”高級西成ホテル“JUNON Groupの基幹的存在「ホテルジパング」【はんつ遠藤の大阪・西成C級ホテル探検(16)】

各フロアには、男女別のトイレがあった。もちろんウォシュレットタイプ。

非常階段も分かりやすく、火災など有事の際も安心。

1階のほか、2~4階にも共用のキッチンがあった。

シャワールームは4基設置されていた。JUNON Groupお揃いのオリジナルシャンプーなど。きちんと清掃も行き届いている姿に敬服すら覚えた。共用のドライヤーももちろんあり、その奥のドアを開ければ、洗濯機&乾燥機(ともに有料)も備え付けられていた。

シャワーを浴びてドライヤーで髪を乾かした後、僕はコンビニに夕食を買いに出かけた。

全国旅行支援の2,000円クーポンで、また居酒屋などに行くのも良いが、今回は復路がLCCのピーチで関西空港→成田空港なので、クーポンは関空第2ターミナルのゲート内でお土産を購入することにしたのだ。ピーチは手荷物がキロの制限があり、ゲート入場時に重量検査がある。ゲート内で購入することにした理由は書けない。

————————

(課題) 提示文によると、シャワールームはいくつ設置されていたか。 この後に続く行は、解答に使わなくてよい。

(提供情報)
————————

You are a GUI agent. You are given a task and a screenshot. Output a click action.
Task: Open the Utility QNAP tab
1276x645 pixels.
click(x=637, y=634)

————————

(正解) 4基設置されていた。